Exercise description: Scan the entries below and extract each line with the word "cosplay" in it.
--------------------------------
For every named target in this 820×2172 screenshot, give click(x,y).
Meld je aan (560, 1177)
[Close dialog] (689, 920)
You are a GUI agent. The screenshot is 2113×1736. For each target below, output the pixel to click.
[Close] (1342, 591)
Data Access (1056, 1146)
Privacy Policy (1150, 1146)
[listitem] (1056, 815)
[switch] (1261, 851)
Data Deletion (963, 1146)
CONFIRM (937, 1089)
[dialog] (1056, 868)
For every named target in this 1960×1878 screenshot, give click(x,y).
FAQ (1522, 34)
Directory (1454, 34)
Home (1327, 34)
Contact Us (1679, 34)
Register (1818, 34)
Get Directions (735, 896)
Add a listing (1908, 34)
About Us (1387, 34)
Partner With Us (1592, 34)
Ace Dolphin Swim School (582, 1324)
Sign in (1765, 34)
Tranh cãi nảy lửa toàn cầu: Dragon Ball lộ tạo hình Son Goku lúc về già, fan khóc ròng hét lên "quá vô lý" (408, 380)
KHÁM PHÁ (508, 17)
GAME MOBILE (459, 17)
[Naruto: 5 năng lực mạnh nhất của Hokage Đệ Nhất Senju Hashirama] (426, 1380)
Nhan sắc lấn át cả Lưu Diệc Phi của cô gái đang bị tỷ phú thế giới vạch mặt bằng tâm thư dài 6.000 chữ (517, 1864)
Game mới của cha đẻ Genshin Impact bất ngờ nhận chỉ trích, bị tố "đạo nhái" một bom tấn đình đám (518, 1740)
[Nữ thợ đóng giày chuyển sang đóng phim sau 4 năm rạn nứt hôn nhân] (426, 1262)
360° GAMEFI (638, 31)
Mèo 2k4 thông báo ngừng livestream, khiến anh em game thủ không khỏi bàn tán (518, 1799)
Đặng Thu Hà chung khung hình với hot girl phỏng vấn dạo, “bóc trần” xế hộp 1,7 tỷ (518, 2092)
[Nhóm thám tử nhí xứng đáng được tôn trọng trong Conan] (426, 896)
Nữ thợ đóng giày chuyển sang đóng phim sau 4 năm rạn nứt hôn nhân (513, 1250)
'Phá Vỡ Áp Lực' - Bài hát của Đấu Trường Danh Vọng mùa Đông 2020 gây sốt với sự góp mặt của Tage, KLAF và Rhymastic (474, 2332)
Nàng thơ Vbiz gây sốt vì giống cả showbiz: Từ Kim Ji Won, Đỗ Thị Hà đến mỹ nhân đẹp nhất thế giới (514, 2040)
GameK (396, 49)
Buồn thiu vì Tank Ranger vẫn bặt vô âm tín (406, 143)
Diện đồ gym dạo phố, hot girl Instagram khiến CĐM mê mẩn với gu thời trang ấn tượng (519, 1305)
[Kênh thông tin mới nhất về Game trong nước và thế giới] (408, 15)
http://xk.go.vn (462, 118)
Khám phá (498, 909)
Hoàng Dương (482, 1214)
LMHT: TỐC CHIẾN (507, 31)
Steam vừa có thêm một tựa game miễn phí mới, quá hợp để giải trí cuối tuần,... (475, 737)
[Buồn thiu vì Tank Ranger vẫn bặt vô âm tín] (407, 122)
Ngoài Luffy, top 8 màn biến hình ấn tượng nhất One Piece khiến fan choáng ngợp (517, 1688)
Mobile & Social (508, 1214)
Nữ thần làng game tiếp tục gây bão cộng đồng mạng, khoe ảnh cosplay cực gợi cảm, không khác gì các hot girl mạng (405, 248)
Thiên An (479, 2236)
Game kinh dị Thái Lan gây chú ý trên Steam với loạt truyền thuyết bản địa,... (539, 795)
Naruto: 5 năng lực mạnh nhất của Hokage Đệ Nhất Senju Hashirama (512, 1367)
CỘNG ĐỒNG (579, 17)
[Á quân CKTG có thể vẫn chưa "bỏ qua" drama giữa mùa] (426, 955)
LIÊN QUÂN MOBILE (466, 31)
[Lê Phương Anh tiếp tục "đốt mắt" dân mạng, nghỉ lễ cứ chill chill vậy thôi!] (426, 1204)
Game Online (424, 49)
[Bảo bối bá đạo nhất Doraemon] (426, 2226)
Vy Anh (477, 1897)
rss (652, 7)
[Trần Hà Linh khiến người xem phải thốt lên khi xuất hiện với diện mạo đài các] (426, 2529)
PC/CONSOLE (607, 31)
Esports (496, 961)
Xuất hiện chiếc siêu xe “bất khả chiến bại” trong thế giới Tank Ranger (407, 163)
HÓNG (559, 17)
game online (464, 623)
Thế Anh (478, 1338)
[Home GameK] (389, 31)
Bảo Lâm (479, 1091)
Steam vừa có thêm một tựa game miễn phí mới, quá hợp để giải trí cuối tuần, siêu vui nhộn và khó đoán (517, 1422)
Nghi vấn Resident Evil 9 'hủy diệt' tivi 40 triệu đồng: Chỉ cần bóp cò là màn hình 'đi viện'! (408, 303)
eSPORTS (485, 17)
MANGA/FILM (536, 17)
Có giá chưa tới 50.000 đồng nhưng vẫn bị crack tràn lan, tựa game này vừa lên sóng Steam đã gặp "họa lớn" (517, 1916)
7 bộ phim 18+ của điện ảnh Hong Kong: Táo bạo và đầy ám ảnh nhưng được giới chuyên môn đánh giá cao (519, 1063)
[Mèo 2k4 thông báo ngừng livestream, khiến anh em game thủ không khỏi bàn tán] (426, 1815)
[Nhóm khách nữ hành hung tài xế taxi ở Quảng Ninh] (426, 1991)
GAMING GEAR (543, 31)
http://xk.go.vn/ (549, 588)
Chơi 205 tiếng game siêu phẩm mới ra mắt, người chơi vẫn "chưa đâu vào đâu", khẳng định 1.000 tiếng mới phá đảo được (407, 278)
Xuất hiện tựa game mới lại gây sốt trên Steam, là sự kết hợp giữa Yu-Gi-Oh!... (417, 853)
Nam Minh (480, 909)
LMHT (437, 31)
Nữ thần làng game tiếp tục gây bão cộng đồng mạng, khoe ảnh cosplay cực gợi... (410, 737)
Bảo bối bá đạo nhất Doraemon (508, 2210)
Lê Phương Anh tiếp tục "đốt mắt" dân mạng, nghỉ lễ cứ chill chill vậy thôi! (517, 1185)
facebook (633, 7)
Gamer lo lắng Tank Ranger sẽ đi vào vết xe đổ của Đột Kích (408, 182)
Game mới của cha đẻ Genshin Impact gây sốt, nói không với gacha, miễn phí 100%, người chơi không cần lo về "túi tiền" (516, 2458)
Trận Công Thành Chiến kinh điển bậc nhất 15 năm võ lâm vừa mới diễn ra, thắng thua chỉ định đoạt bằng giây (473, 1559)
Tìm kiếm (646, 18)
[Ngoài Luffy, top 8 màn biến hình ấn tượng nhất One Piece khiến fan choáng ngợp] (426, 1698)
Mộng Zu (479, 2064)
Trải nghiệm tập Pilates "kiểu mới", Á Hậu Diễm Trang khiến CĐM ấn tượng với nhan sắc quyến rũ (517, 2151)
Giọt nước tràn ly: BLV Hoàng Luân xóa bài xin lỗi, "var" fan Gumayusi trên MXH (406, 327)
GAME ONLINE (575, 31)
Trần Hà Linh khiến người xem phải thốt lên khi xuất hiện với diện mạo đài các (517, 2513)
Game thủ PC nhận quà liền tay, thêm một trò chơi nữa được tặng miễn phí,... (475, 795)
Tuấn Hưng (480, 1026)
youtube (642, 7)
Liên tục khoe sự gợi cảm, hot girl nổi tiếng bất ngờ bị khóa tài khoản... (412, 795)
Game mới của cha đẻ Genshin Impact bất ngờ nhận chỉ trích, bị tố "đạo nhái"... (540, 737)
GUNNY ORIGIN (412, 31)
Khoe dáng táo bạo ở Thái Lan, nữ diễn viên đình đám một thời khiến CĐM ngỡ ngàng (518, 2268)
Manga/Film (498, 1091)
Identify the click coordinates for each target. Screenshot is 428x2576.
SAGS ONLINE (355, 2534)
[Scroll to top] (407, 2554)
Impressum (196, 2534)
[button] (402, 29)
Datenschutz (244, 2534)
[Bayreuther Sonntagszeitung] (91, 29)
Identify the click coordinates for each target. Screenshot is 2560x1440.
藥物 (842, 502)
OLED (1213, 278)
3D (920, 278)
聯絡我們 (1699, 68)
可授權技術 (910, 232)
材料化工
--------------------------------
Exercise answer:
Nữ thần làng game tiếp tục gây bão cộng đồng mạng, khoe ảnh cosplay cực gợi cảm, không khác gì các hot girl mạng (405, 248)
Nữ thần làng game tiếp tục gây bão cộng đồng mạng, khoe ảnh cosplay cực gợi... (410, 737)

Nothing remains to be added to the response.